Territory and municipal agencies in Darwin have spent the past week working through a backlog of duplicated digital images embedded in planning, housing and land-title records — a problem that has quietly accumulated across government databases for years and is now drawing urgent attention from administrators overseeing the NT Labor government's remote housing investment program.
The issue matters now because several major funding streams converging on the Territory in 2026 — including Commonwealth remote housing allocations and infrastructure spending tied to AUKUS defence construction at RAAF Base Darwin — require clean, auditable digital records before payments are approved. Duplicate images inside project-management and land-registry systems have been flagging as data-integrity errors, slowing approvals and, in some cases, forcing manual re-submission of files that should have cleared automatically.
What Happened This Week
Staff at the Department of Infrastructure, Planning and Logistics, which occupies offices along Bennett Street in the Darwin CBD, began a structured deduplication sweep on Monday, 29 June, targeting image assets attached to development applications lodged since January 2024. The sweep is understood to cover files stored in the department's document-management platform, where thumbnail images and scanned survey maps were being saved multiple times under different file-name conventions — a legacy of at least two separate software migrations over the past four years.
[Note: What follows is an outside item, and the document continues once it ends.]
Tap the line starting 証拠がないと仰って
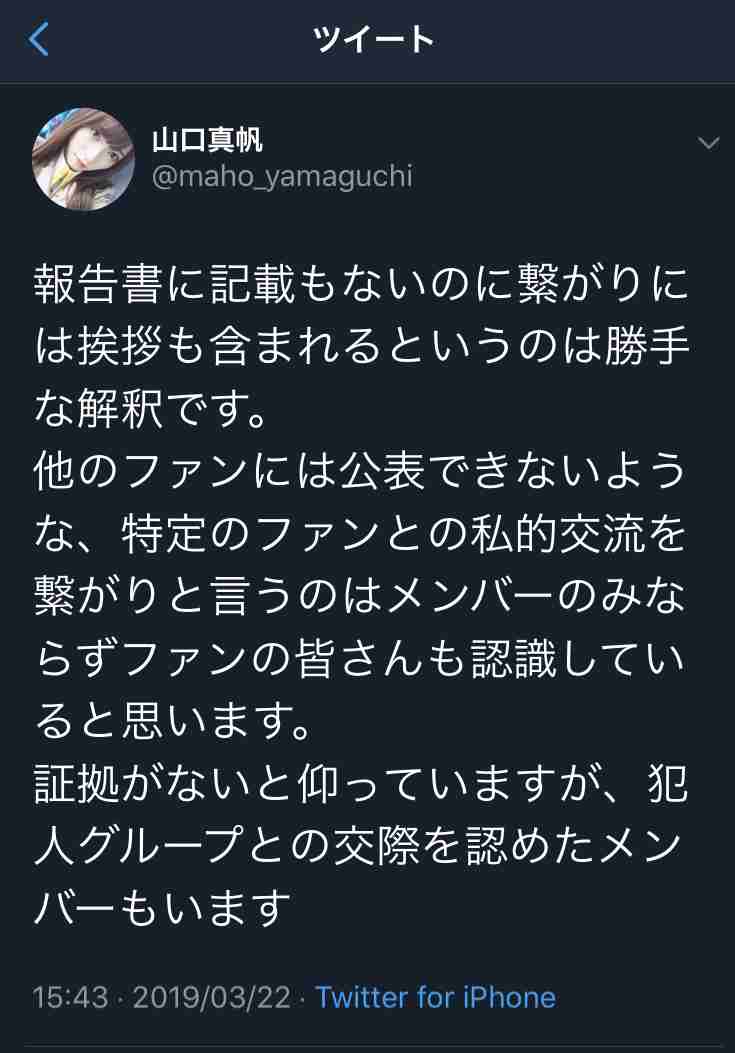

The Northern Land Council, whose headquarters sit on Gardens Road near the Botanic Gardens precinct, flagged a related problem affecting heritage-site photographic records connected to royalty-negotiation files under the Aboriginal Land Rights (Northern Territory) Act 1976. Duplicate images were inflating file-size counts and triggering storage-quota alerts on the council's records system, creating confusion about which version of a site photograph was the formally endorsed copy.
The NT Government's Digital Office, based at One Government Place on Goyder Road in Berrimah, confirmed to department heads last week that the Territory holds an estimated 14 petabytes of unstructured data across all agencies — a figure cited in the NT Data Strategy released in 2024 — and that image duplication accounts for a disproportionate share of redundant storage costs. A deduplication audit conducted across two pilot agencies in late 2025 reportedly trimmed storage overhead by around 23 percent within those systems alone, according to internal briefing notes referenced in a departmental circular sighted this week.
What Agencies Are Doing About It
The practical fix being rolled out this week involves a two-stage process. First, agencies are running automated hash-matching tools that compare image files at the binary level to identify identical copies regardless of file name. Second, records officers are manually reviewing near-duplicate images — photographs taken within seconds of each other at the same site, for instance — to determine which file carries the correct metadata before archiving the redundant version.
Darwin City Council's records unit, operating out of the Civic Centre on Harry Chan Avenue, is not directly part of the Territory-level sweep but confirmed this week it is watching the process closely, given that council planning files routinely draw on Territory land-registry images that feed directly into local development decisions.
For businesses, community organisations and individuals who have submitted applications to Territory agencies in recent months — particularly those involving land assessments in Palmerston, Humpty Doo, or remote communities in the Tiwi Islands — the practical advice from agency helpdesks is straightforward: if your application status has not updated since mid-June, contact the relevant department directly to confirm your file is not caught in a deduplication queue. The DIPL general enquiries line is the first point of contact for planning-related submissions.
The deduplication sweep across core departments is expected to conclude by the end of July. A broader rollout to statutory bodies and land councils is pencilled in for the September quarter, ahead of the next Commonwealth reporting deadline for the remote housing investment program.